There is an interesting connection between the kernel density estimation method discussed in the KDE notebook and Wiener filtering. By the convolution theorem, the Wiener-filtered result is equivalent to the convolution of the unfiltered signal with the inverse Fourier transform of $$\Phi(f)$$.

This convolution is equivalent to kernel density estimation. When Wiener filtering is viewed in this way, it effectively says that we believe the signal is as wide as the central peak, and the statistics of the noise are such that the minor peaks in the wings work to cancel out noise in the major peak.

Hence, the modeling of the PSD in the frequency domain via

$\Phi(f) = \frac{P_S(f)}{P_S(f)+P_N(f)}$

corresponds to choosing the optimal kernel width. Just as detailed modeling of the Wiener filter is not of paramount importance, the choice of kernel is not either.

We will use the same data as the previous Wiener filter figure as an example to explore this connection.

### Find effective kernel¶

# inverse fourier transform Phi to find the effective kernel
t_plot, kernel = IFT_continuous(f, Phi)


### perform kernel smoothing¶

This is faster in frequency space (i.e. using the standard Wiener filter above) but we will do it in the slow & simple way here to demonstrate the equivalence explicitly.

kernel_func = interpolate.interp1d(t_plot, kernel.real)

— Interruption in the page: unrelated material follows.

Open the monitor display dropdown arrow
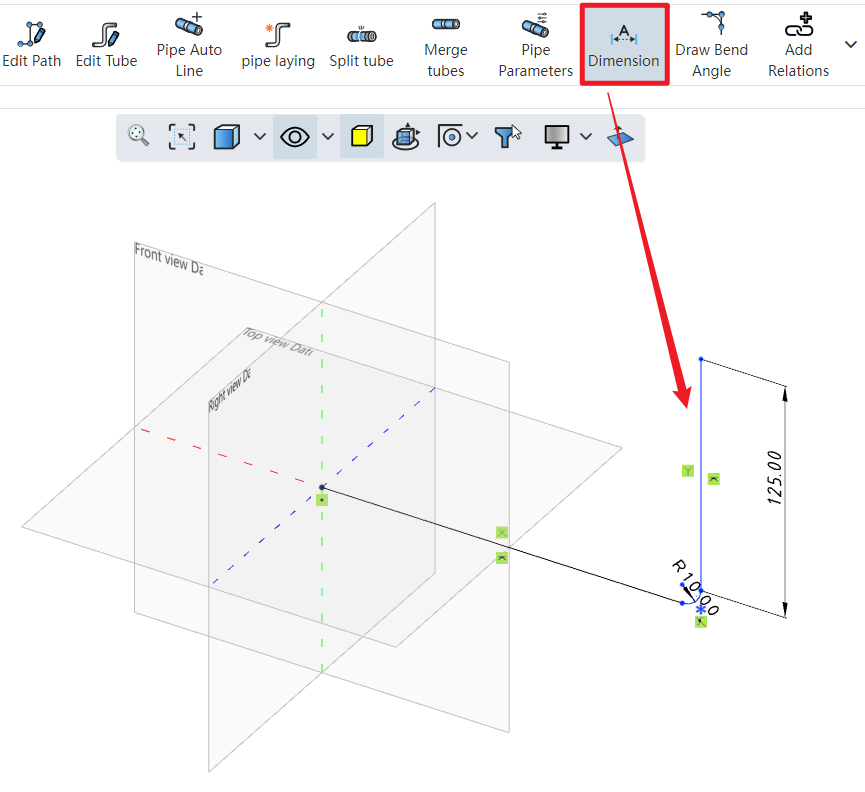 pos(586,137)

t_eval = np.linspace(0, 90, 1000)
t_KDE = t_eval[:, np.newaxis] - t
t_KDE[t_KDE < t_plot] = t_plot
t_KDE[t_KDE > t_plot[-1]] = t_plot[-1]
F = kernel_func(t_KDE)

h_smooth = np.dot(F, hN) / np.sum(F, 1)


### Show kernel and smoothing results¶

• The left panel shows the inverse Fourier transform of the Wiener filter $$\Phi(f)$$ applied in the sample data we used previously.

• The right panel shows the data smoothed by this kernel, which is equivalent to the Wiener filter smoothing in the previous figure.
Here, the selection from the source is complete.